**Description of the task**
Look through the entries below and report how many lines hold the string "computer". Only the number is wanted.

[Saved entries]

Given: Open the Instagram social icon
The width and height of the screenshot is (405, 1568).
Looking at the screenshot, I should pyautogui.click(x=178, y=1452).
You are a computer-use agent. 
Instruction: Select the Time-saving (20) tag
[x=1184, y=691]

==

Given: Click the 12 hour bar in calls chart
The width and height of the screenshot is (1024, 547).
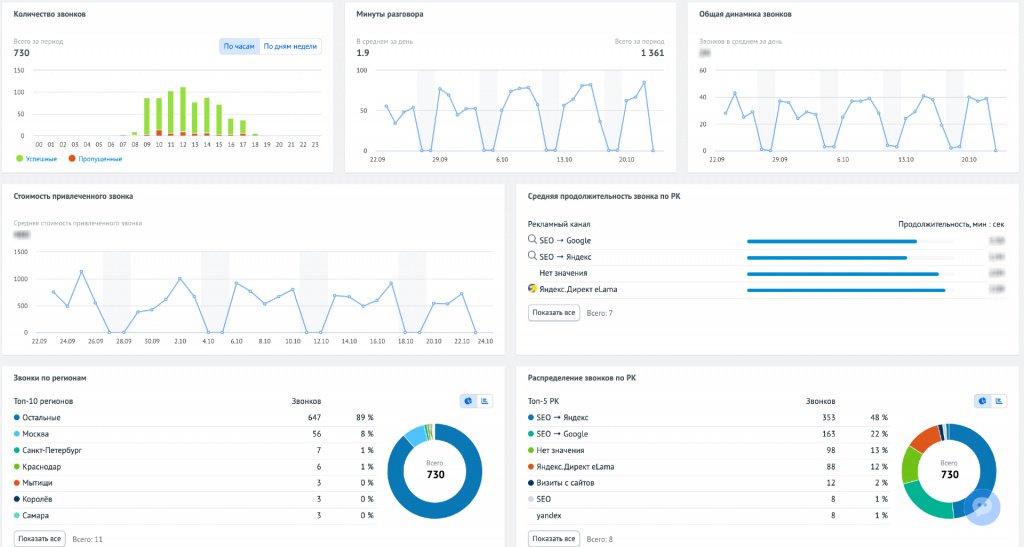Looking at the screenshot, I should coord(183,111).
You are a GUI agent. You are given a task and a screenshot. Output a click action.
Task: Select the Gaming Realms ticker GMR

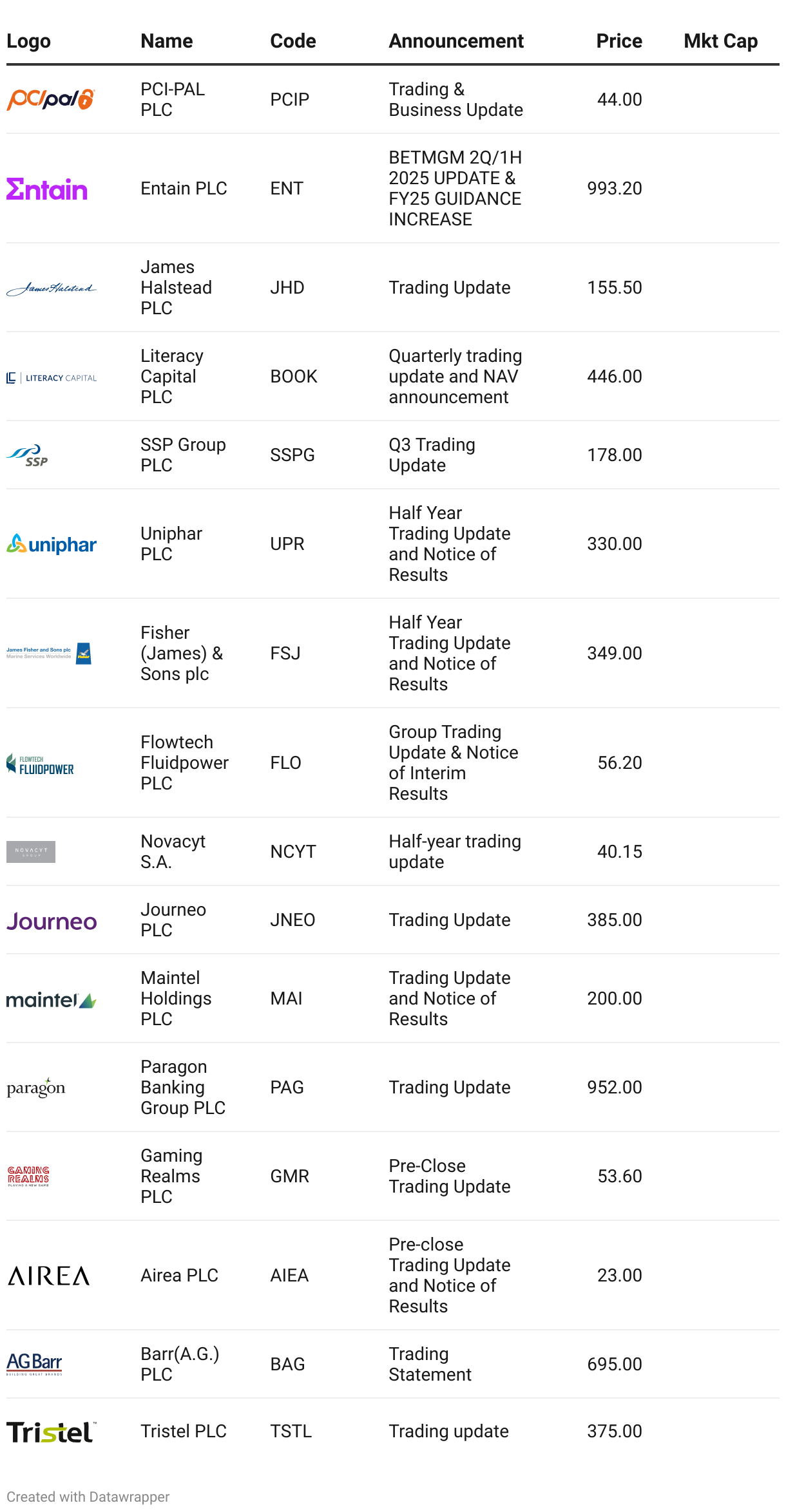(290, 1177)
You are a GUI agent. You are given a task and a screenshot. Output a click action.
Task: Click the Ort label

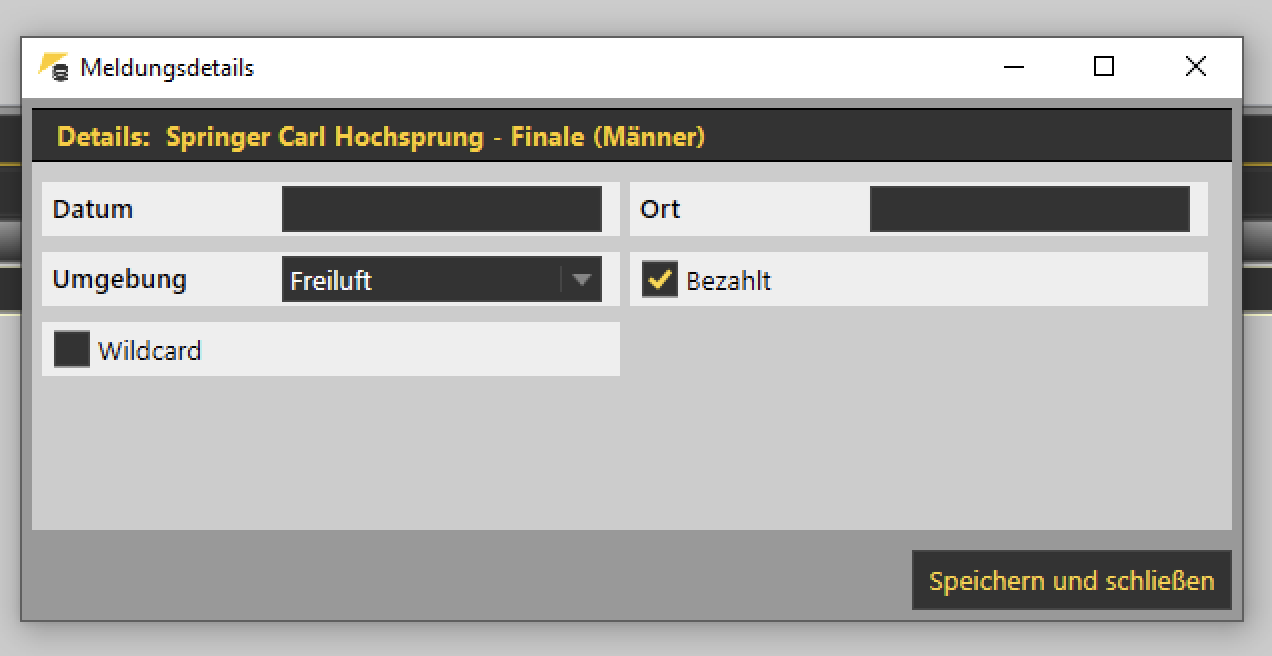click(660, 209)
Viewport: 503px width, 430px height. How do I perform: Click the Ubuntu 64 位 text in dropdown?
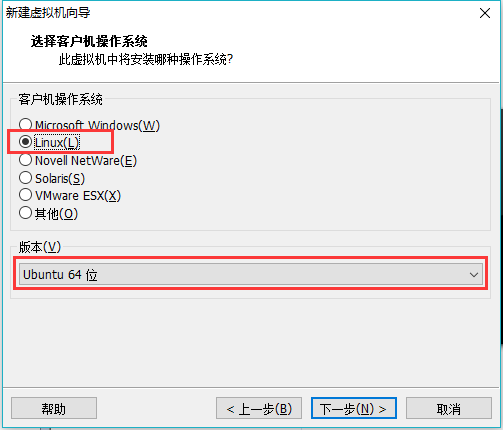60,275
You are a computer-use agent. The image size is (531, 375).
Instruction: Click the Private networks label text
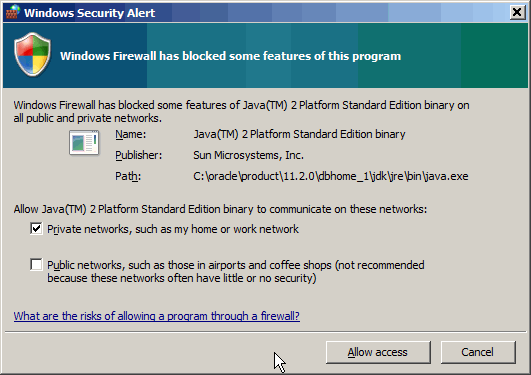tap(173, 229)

**The answer**
2